(Items listed in a dataset)

Start of Block

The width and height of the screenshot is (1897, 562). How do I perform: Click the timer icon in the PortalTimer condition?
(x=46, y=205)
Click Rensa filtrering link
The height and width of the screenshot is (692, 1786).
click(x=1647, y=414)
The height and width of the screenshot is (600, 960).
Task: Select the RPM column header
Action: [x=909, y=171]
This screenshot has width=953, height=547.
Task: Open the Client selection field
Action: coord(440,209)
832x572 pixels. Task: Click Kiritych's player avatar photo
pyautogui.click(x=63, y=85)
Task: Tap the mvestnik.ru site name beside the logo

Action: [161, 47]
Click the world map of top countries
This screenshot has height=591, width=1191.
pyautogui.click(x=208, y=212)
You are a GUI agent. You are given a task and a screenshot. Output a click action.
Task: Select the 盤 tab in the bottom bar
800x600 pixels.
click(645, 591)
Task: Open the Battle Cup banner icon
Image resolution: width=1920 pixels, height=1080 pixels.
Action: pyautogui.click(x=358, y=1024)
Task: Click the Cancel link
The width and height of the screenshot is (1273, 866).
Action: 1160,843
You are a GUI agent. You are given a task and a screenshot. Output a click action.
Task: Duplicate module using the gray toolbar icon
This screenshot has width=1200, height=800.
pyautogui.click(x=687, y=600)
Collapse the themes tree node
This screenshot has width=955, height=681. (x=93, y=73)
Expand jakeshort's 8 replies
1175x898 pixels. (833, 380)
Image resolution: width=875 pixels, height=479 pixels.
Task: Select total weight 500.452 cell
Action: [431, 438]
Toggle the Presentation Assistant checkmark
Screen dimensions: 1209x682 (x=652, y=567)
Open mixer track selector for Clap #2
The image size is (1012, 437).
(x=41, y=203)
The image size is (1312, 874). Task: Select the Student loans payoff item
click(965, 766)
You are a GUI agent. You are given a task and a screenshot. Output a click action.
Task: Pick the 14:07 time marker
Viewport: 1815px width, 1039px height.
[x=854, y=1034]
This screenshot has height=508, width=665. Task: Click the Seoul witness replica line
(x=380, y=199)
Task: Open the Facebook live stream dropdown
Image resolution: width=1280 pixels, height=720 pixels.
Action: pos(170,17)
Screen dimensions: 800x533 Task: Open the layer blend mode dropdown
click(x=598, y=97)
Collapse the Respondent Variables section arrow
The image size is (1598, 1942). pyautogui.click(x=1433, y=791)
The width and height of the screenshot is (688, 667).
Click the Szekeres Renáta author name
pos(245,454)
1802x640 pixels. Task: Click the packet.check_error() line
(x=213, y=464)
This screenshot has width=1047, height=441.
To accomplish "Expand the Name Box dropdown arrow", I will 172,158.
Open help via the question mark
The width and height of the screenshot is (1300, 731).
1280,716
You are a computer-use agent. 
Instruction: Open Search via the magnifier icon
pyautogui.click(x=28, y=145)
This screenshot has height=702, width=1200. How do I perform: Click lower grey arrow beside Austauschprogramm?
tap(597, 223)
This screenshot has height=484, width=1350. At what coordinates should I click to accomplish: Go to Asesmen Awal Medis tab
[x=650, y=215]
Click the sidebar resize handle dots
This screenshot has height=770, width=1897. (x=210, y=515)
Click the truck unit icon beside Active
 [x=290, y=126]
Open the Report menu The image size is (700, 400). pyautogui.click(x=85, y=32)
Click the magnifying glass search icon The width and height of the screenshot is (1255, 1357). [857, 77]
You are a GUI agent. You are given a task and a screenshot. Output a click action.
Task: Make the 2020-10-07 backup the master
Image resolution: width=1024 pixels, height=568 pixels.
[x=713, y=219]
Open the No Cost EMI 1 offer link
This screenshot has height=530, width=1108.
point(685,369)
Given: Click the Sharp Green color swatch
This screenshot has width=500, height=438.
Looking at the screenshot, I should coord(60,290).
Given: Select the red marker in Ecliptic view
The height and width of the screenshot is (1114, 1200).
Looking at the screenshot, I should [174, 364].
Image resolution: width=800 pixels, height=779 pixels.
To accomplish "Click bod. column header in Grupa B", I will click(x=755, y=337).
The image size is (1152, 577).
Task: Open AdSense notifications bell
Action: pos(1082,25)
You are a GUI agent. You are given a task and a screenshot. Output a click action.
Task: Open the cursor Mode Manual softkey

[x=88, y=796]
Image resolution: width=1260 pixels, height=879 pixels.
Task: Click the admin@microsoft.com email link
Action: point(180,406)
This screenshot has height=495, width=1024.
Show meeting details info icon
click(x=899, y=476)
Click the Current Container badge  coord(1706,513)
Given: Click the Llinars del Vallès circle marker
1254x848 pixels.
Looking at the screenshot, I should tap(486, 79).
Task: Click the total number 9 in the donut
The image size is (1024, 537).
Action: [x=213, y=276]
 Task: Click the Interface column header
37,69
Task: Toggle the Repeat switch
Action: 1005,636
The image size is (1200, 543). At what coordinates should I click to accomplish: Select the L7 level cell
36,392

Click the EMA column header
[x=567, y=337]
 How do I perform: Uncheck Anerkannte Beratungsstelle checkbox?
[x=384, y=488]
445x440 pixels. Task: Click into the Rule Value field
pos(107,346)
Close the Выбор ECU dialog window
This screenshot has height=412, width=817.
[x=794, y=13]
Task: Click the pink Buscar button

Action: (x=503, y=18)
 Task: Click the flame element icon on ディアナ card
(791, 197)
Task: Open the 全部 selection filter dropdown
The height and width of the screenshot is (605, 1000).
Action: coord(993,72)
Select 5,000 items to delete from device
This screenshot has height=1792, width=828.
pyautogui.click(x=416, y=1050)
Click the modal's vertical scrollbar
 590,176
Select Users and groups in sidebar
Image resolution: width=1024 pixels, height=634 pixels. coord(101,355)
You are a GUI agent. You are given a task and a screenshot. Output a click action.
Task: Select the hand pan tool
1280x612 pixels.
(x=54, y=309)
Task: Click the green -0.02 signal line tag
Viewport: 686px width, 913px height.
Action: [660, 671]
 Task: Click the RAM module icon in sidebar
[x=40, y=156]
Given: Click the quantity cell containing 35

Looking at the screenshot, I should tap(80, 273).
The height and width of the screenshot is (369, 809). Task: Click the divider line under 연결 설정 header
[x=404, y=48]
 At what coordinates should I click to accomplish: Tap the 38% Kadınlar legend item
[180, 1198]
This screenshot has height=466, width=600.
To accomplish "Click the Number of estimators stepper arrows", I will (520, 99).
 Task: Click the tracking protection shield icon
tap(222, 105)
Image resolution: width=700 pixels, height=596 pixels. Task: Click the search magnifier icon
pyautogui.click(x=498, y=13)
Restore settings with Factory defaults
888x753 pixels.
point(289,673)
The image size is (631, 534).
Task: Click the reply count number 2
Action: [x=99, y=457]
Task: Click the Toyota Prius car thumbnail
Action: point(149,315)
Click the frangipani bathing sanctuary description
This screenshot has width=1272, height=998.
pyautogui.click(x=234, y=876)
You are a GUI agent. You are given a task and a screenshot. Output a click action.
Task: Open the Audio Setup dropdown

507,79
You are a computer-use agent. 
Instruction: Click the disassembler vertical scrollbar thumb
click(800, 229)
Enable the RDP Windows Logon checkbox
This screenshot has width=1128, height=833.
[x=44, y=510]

End of Block

__Your objective__.
Look above for the line with "Given: Click the quantity cell containing 35" and the line with "Restore settings with Factory defaults". Retype those two lines and every line between them exactly, adding nothing.

__Your response__.
Given: Click the quantity cell containing 35

Looking at the screenshot, I should tap(80, 273).
The height and width of the screenshot is (369, 809). Task: Click the divider line under 연결 설정 header
[x=404, y=48]
 At what coordinates should I click to accomplish: Tap the 38% Kadınlar legend item
[180, 1198]
This screenshot has height=466, width=600.
To accomplish "Click the Number of estimators stepper arrows", I will (520, 99).
 Task: Click the tracking protection shield icon
tap(222, 105)
Image resolution: width=700 pixels, height=596 pixels. Task: Click the search magnifier icon
pyautogui.click(x=498, y=13)
Restore settings with Factory defaults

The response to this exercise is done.